- **Selected excerpt**:
══════════════════════════════

The flowers bloomed recently, one of many reminders of a beloved 13-year-old who collapsed on June 26 at an Eagleton Middle School basketball game.

His family doesn't know the cause of his death yet and is awaiting the medical examiner's conclusions. It typically takes two to three months, his mother, Rhonda Harrill, said she was told.

Harrill recently took a reporter and photographer on a tour of the family home, showing the extensive gardening work he'd done before his death, work they plan to honor soon. There's an unfinished flower bed at the back of the house beneath his mother's bedroom window as well, one he was working on late June 25, the night before his last game.

"He loved his flowers," she said.

From that window, she can see the fence line they cleared together, the brush piled high in a trailer nearby, and stacks of firewood that Tanner arranged neatly under a shelter in the backyard. The shelter sits at the edge of a neighbor's field where he and his brother, 15-year-old Cameron Jameson, crossed on their way to Eagleton Middle School for the game on June 26. Their mother offered them a ride, but they wanted to walk.Brothers close
The brothers were always together, "24/7," she said.

Rhonda Harrill gets out pictures of the two from a summer baseball tournament. They were on the same team, the Blount Storm Traveling Baseball Team. They were even close together in the batting order.

The thought of it makes her recall a hard line drive Tanner took at third base in a game earlier this year. He was playing for the middle school then. He stayed in front of it, and she was sure it might have injured his hand. If it hurt, he didn't fuss about it. Tanner Lee Jameson wasn't one to complain about pain, according to his mother.

══════════════════════════════

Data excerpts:
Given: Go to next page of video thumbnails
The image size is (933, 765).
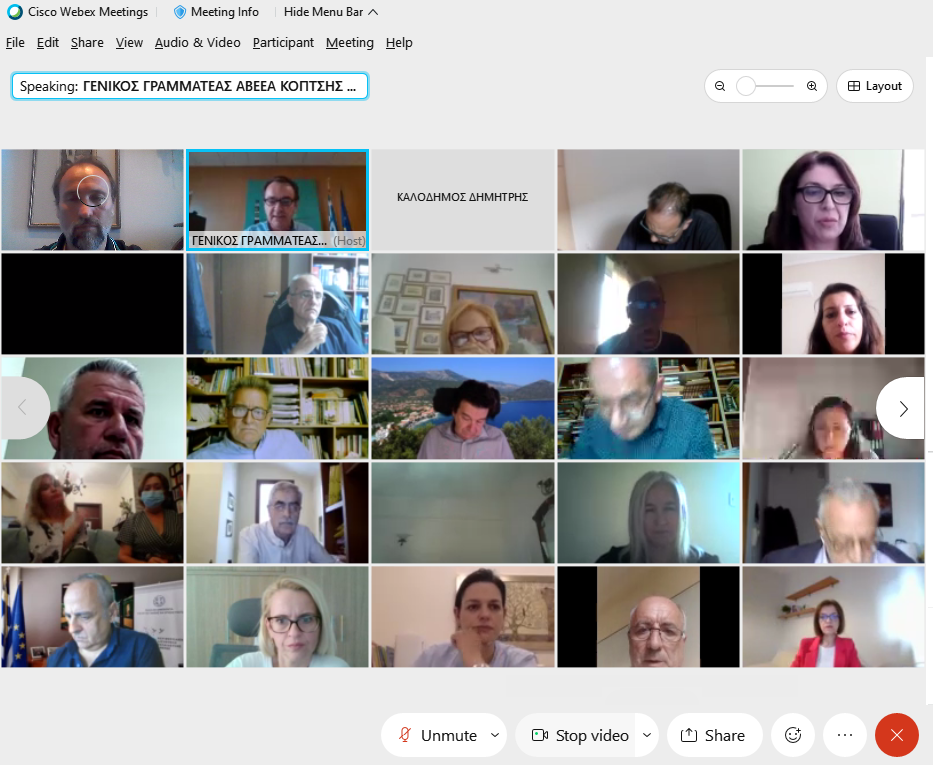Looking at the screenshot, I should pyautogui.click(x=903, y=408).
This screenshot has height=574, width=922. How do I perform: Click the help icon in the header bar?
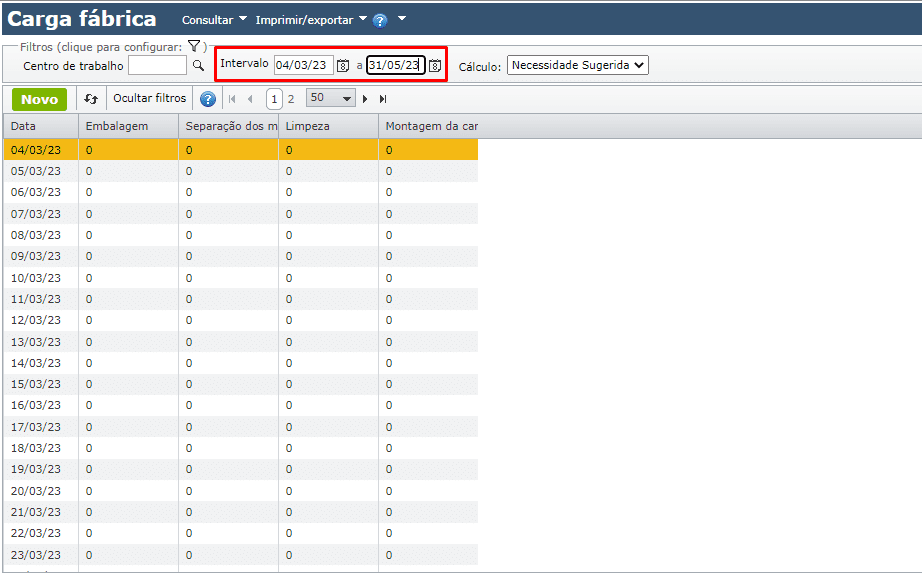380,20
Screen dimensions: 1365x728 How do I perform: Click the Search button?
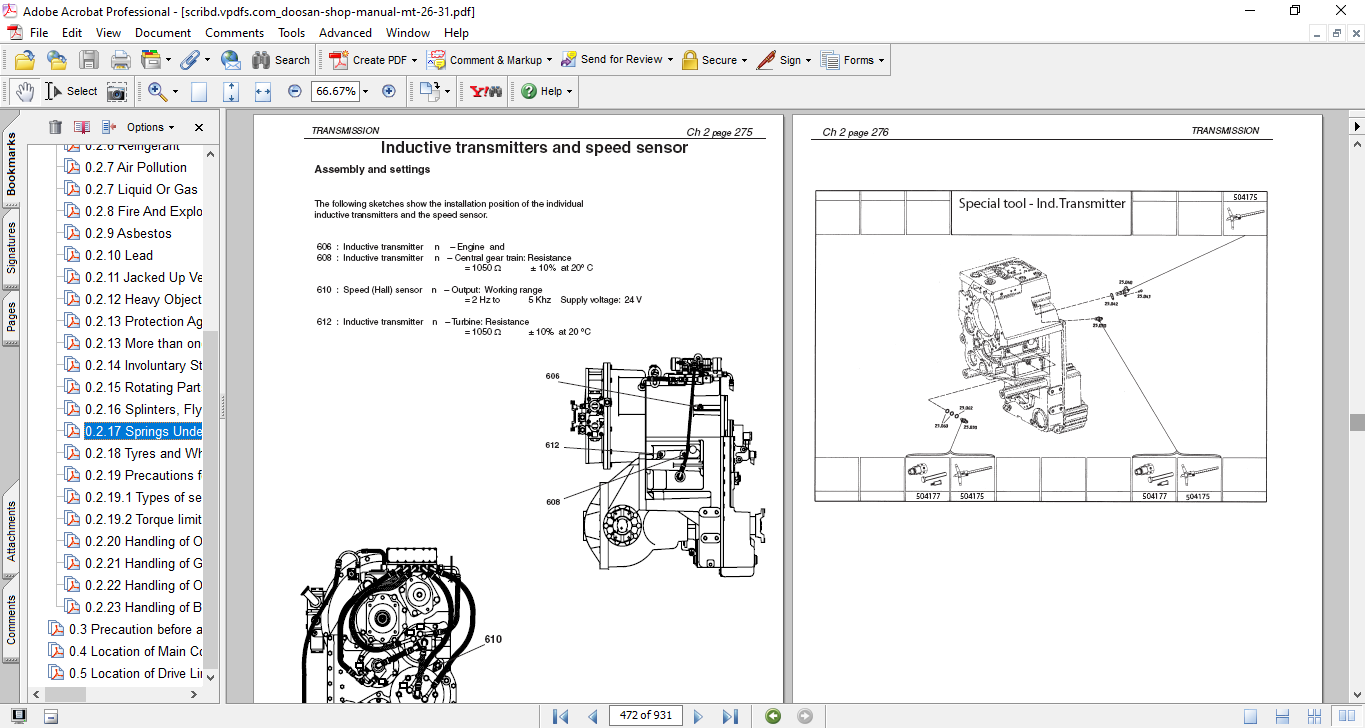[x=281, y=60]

══════════════════════════════

- **To do**:
From the news excerpt, retype the passage starting with "From that window, she" and going on through "the batting order.".

- **Your response**:
From that window, she can see the fence line they cleared together, the brush piled high in a trailer nearby, and stacks of firewood that Tanner arranged neatly under a shelter in the backyard. The shelter sits at the edge of a neighbor's field where he and his brother, 15-year-old Cameron Jameson, crossed on their way to Eagleton Middle School for the game on June 26. Their mother offered them a ride, but they wanted to walk.Brothers close
The brothers were always together, "24/7," she said.

Rhonda Harrill gets out pictures of the two from a summer baseball tournament. They were on the same team, the Blount Storm Traveling Baseball Team. They were even close together in the batting order.